(Extracted data Opens)
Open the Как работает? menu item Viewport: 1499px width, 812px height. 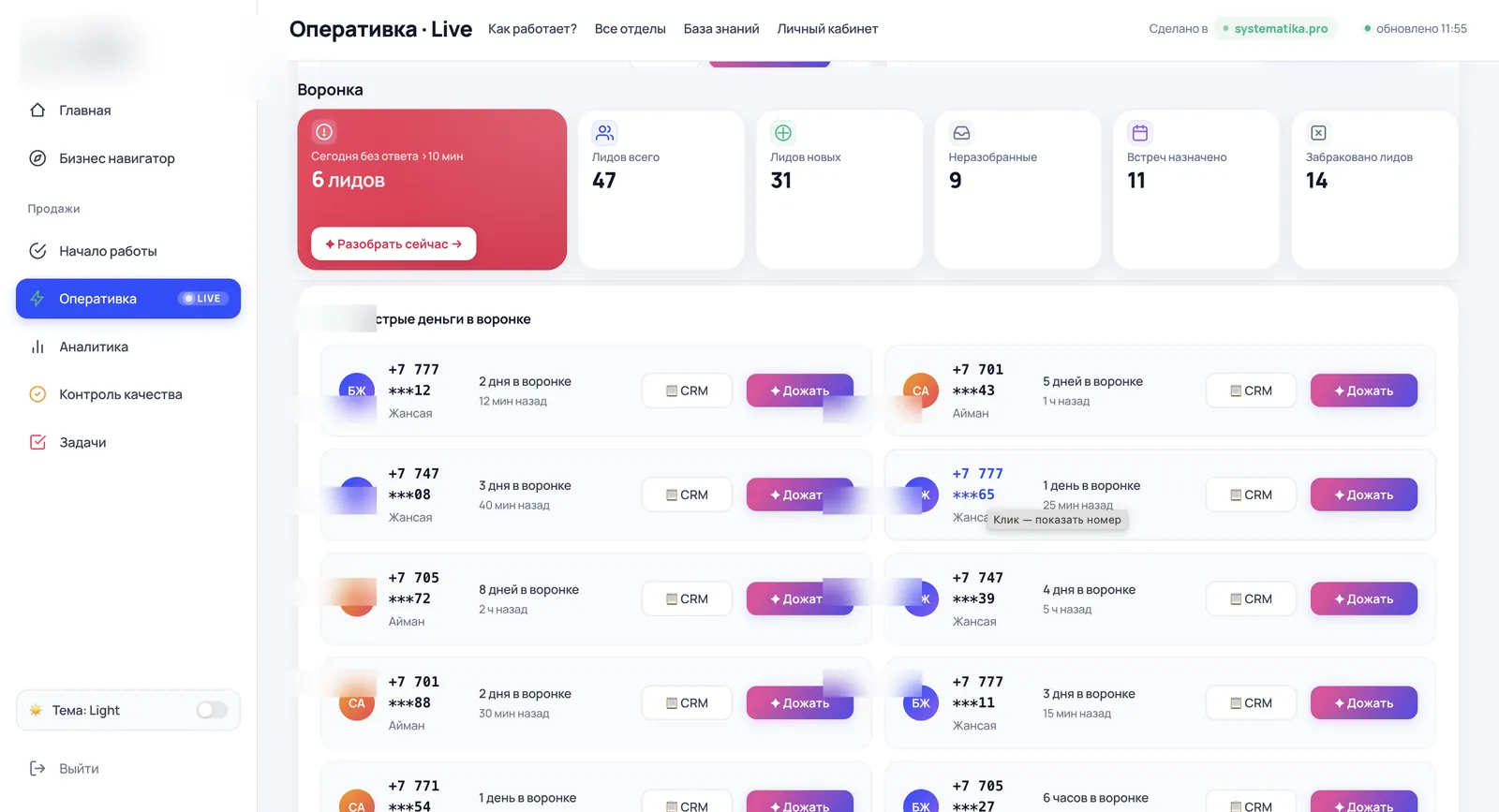click(532, 29)
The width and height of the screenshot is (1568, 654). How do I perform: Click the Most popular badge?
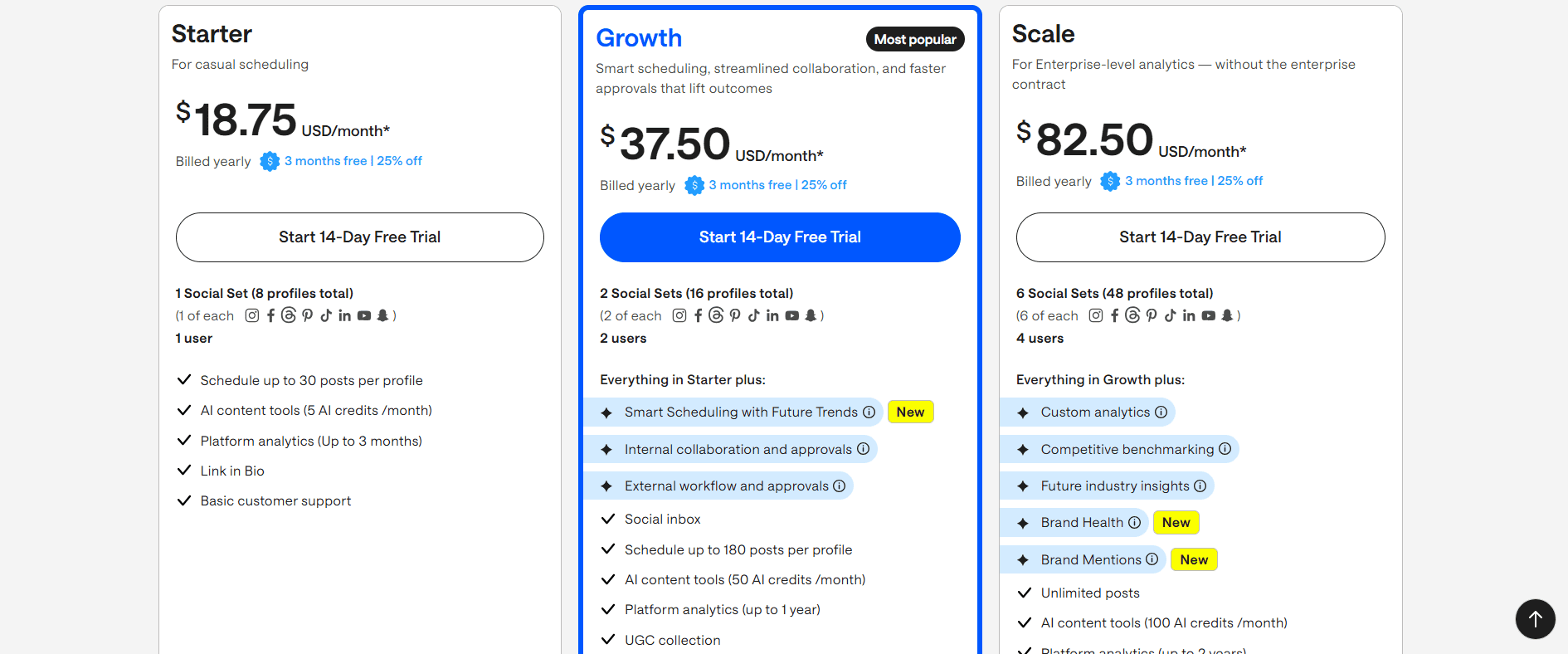point(915,39)
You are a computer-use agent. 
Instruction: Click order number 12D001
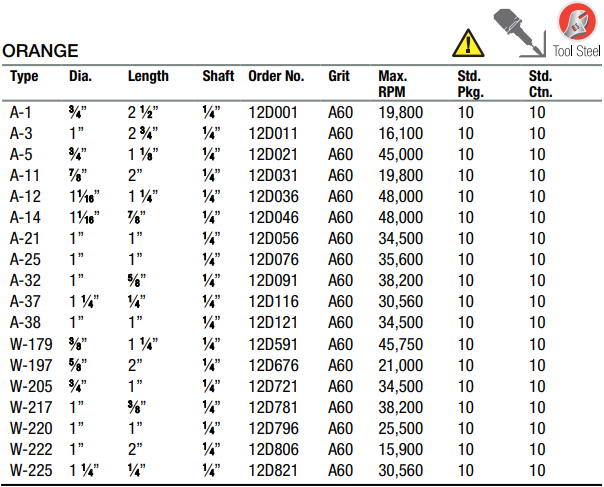pyautogui.click(x=275, y=114)
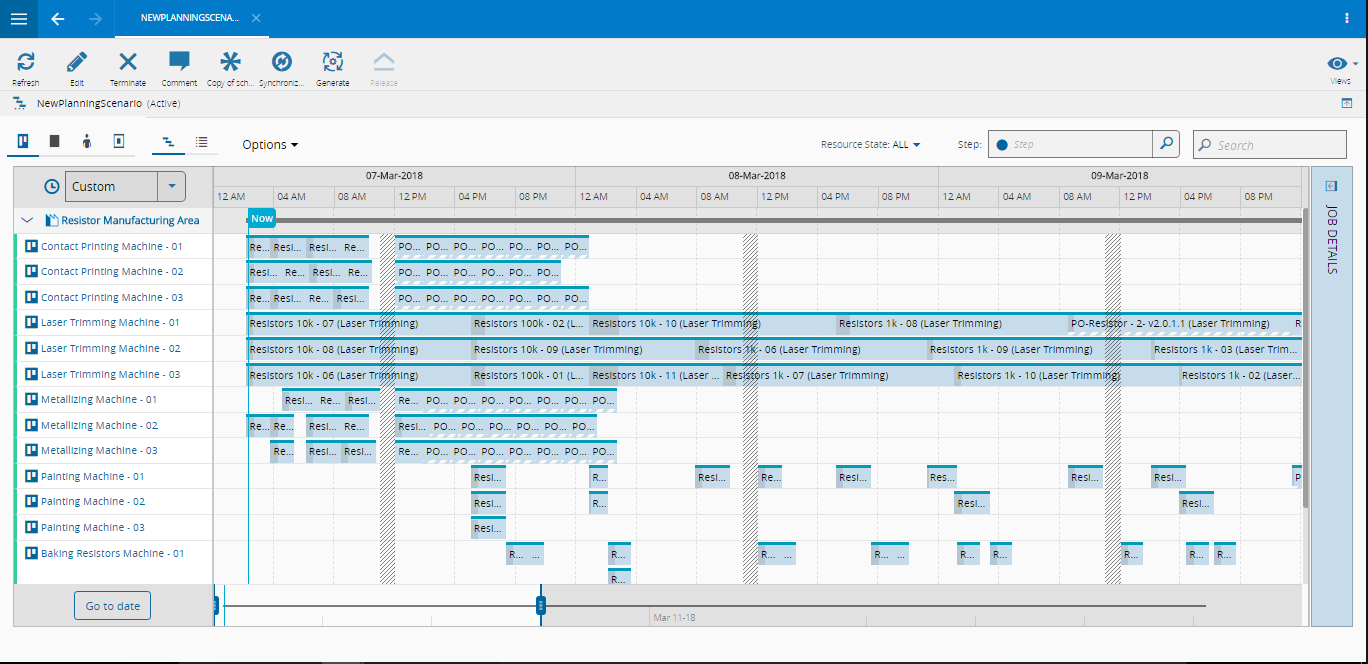1368x664 pixels.
Task: Open the hamburger navigation menu
Action: point(19,19)
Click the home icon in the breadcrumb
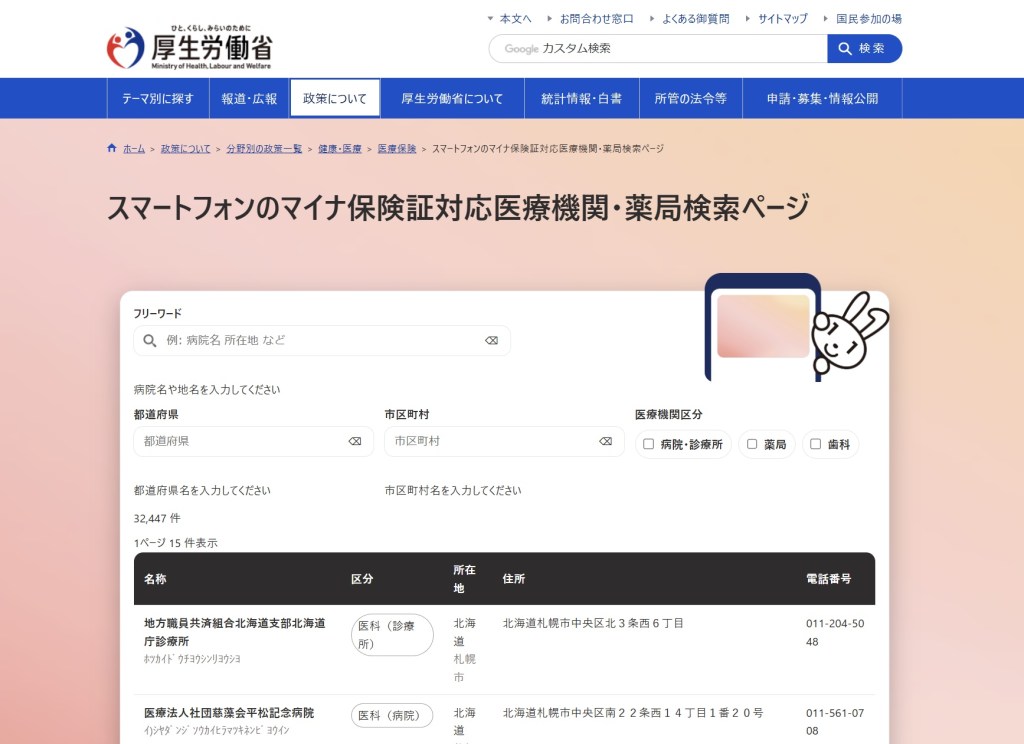1024x744 pixels. click(x=112, y=149)
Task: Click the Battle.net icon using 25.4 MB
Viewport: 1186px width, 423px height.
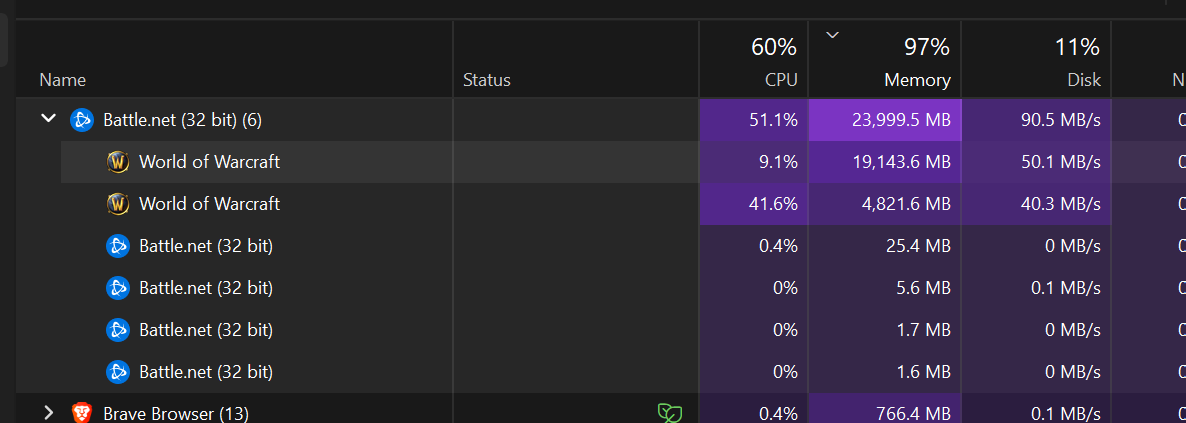Action: coord(118,246)
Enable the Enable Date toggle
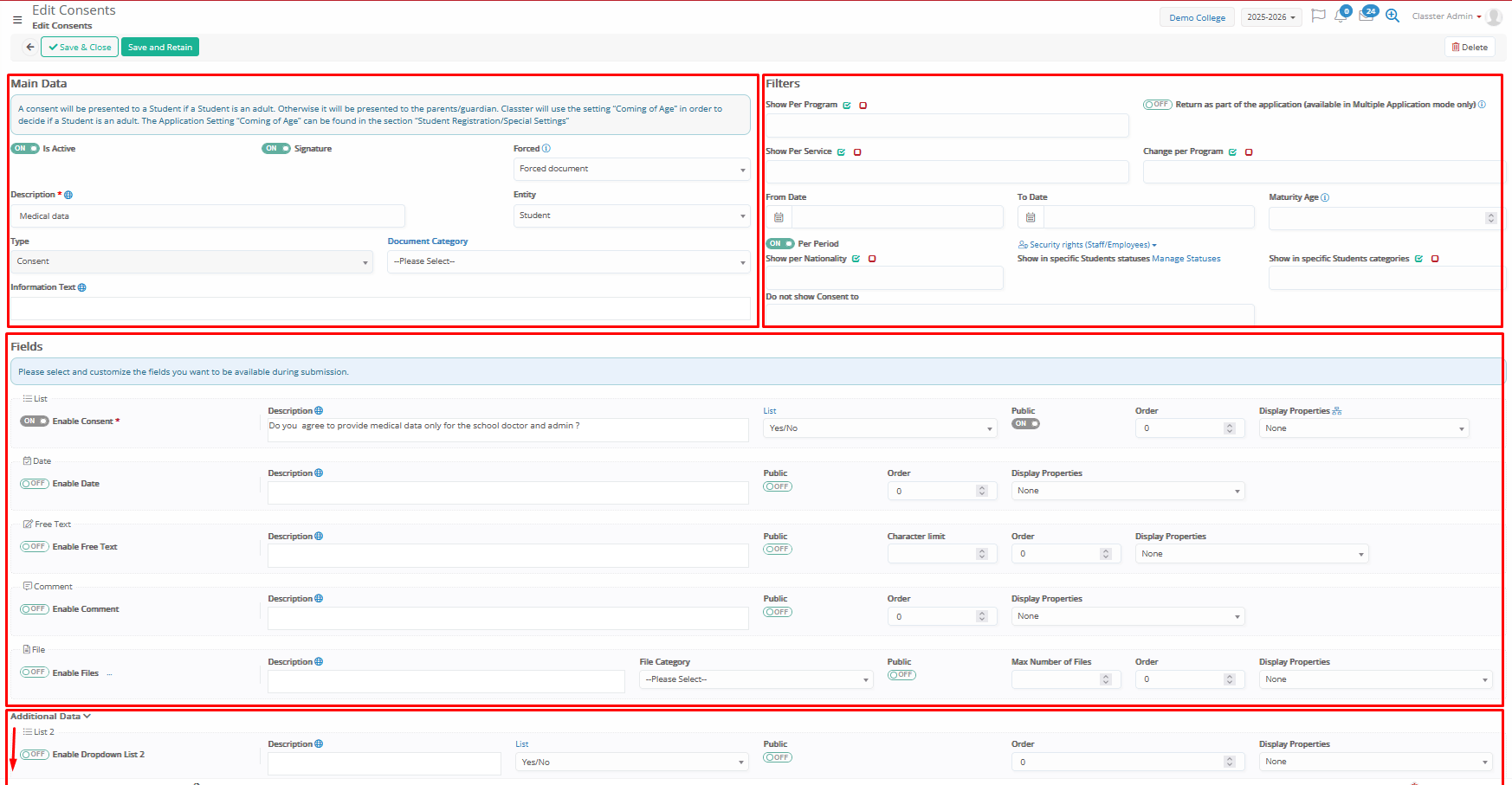Image resolution: width=1512 pixels, height=785 pixels. tap(34, 484)
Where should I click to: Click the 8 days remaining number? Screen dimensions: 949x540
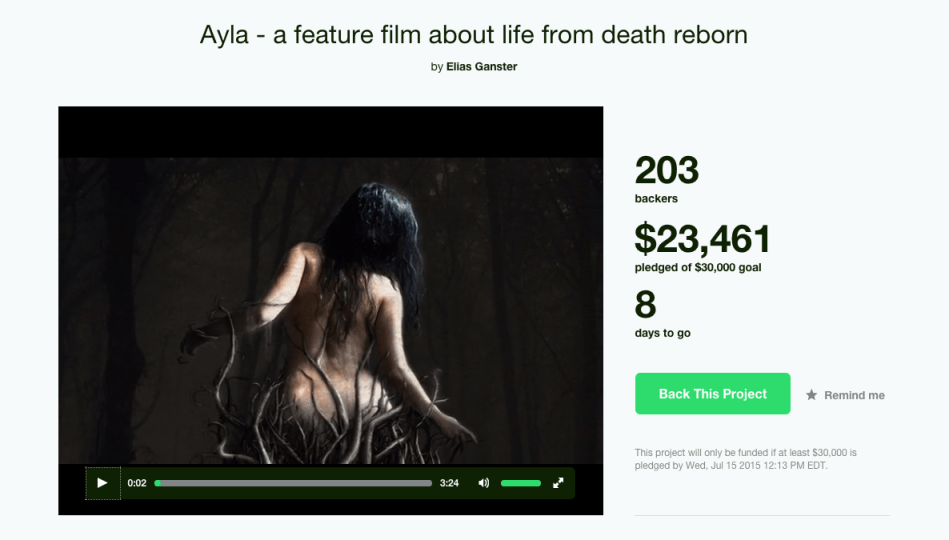pos(645,305)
(Extracted data Closes)
▶ **Activity**:
Return word for word the line bearing "The width and" and every later line of the entries, but none of the pictures.

▶ **Exercise answer**:
The width and height of the screenshot is (1568, 654). How do I perform: Click the Most popular badge?
point(915,39)
You are a computer-use agent. 
Instruction: Click order number 12D001
pyautogui.click(x=275, y=114)
1368x664 pixels.
Task: Open the hamburger navigation menu
Action: point(19,19)
Click the home icon in the breadcrumb
1024x744 pixels. click(x=112, y=149)
Task: Click the Battle.net icon using 25.4 MB
Viewport: 1186px width, 423px height.
Action: coord(118,246)
Enable the Enable Date toggle
Image resolution: width=1512 pixels, height=785 pixels. tap(34, 484)
Where should I click to: Click the 8 days remaining number? Screen dimensions: 949x540
pos(645,305)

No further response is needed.